Oblimersen sodium and obatoclax mesylate did not manage to demonstrate statistically significant clinical efficacy in any case of solid malignancies. Further investigation is not suggested, and we report no recruiting clinical trials of these agents. AT-101 was found to successfully target cancer stem cells of gastroesophageal cancer in one clinical trial [44] but failed to prove significant antitumor effect in all other trials. Navitoclax was mainly tested in lung cancer and was expected to sufficiently increase apoptotic activity and chemosensitivity, as demonstrated in preclinical studies. Unfortunately, so far only one study has managed to prove statistically significant antitumor response [31]. Regarding palcitoclax, we cannot reach any conclusions based on one completed trial. Nevertheless, the first results as a monotherapy in metastatic SCLC were promising and further investigation is warranted [34]. Venetoclax is a newly developed drug and, therefore, little research is still conducted concerning solid malignancies. Many clinical trials are currently evaluating the efficacy of adding venetoclax to other agents in many types of solid tumors, such as CRPC, breast cancer and neuroblastoma.

In terms of overall safety and toxicity, the adverse events that occurred could be explained by both the co-administered agent and the Bcl-2 inhibitor itself. More specifically, common toxicities included severe neutropenia and thrombocytopenia (grade 3 and 4), anemia, lymphopenia, fatigue, diarrhea, vomiting, hepatic and metabolic disturbances. However, few instances of serious adverse events such as myocardial infarction and pulmonary embolism were recorded. Neurologic adverse events were reported only in groups receiving palcitoclax, but were transient and did not require any intervention. Thrombocytopenia was more prominent with navitoclax and was attributed to direct inhibition of Bcl-xL. Results from most randomized trials exhibited a higher incidence of hematologic toxicities among patients receiving combination treatment compared to conventional chemotherapy. Although these adverse events were manageable, it is suggested that the addition of Bcl-2 inhibitors to chemotherapeutic agents can aggravate the hematologic toxicities.

The main hindrance in evaluating the efficacy of these drugs was the limited number of participants, which predisposes to statistical errors, while a non-negligible number of patients had other comorbidities that could potentially aggravate the rate and severity of occurring adverse events. It is also worth mentioning that most trials were completed 10 or more years ago. Since then, patient care has evolved substantially and a variety of new chemotherapeutic agents has been released. These observations emphasize the necessity for renewed and more extended randomized clinical trials with stricter eligibility criteria regarding patients’ health status, as a means of objectively identifying clinical efficacy and safety issues.

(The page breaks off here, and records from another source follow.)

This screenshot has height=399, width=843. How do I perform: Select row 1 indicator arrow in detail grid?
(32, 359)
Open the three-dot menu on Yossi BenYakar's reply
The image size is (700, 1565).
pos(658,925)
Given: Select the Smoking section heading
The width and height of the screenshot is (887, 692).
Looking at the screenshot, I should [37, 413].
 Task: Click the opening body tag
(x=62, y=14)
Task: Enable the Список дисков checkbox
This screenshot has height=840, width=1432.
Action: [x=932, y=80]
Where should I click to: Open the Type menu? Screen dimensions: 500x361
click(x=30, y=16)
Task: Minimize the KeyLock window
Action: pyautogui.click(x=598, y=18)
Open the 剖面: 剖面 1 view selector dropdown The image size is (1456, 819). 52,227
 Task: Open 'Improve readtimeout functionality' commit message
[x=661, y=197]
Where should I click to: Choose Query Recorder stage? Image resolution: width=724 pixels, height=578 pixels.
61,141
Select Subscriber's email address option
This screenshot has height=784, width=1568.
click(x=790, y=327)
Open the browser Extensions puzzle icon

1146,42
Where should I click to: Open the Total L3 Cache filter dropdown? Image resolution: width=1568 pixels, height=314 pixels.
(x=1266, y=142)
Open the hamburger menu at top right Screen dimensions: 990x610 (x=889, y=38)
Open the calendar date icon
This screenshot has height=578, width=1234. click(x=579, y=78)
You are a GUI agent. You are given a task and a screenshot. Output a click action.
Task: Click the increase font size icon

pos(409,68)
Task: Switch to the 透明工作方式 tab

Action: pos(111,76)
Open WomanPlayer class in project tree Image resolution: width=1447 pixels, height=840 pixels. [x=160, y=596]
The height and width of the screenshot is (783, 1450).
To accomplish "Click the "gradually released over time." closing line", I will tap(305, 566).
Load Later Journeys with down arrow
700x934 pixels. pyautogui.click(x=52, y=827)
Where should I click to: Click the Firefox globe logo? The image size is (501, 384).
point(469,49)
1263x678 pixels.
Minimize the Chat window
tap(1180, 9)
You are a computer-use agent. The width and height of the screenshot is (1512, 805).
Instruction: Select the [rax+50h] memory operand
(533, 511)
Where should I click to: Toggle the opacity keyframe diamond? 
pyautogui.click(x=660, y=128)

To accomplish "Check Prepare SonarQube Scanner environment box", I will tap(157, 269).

To our knowledge, this is the most recent review to summarize clinical trials of Bcl-2 inhibitors on solid tumors. It is evident that Bcl-2 inhibitors do not seem to be as efficient against solid tumors as they are against hematological cancers, when used as single agents. However, in combination with other anticancer drugs they are likely to enhance their antitumor effect while maintaining a good safety profile. We also highlight the importance of further preclinical research which may pave the way for new, more potent combinations of Bcl-2 inhibitors with other targeted agents. Currently 10 clinical trials are recruiting with their primary endpoints being the assessment of maximum tolerated dose, safety and adverse events, pharmacokinetic, pharmacodynamic parameters and effectiveness (Table 2). Their results are anticipated in the forthcoming years and should add useful information in our arsenal against cancer.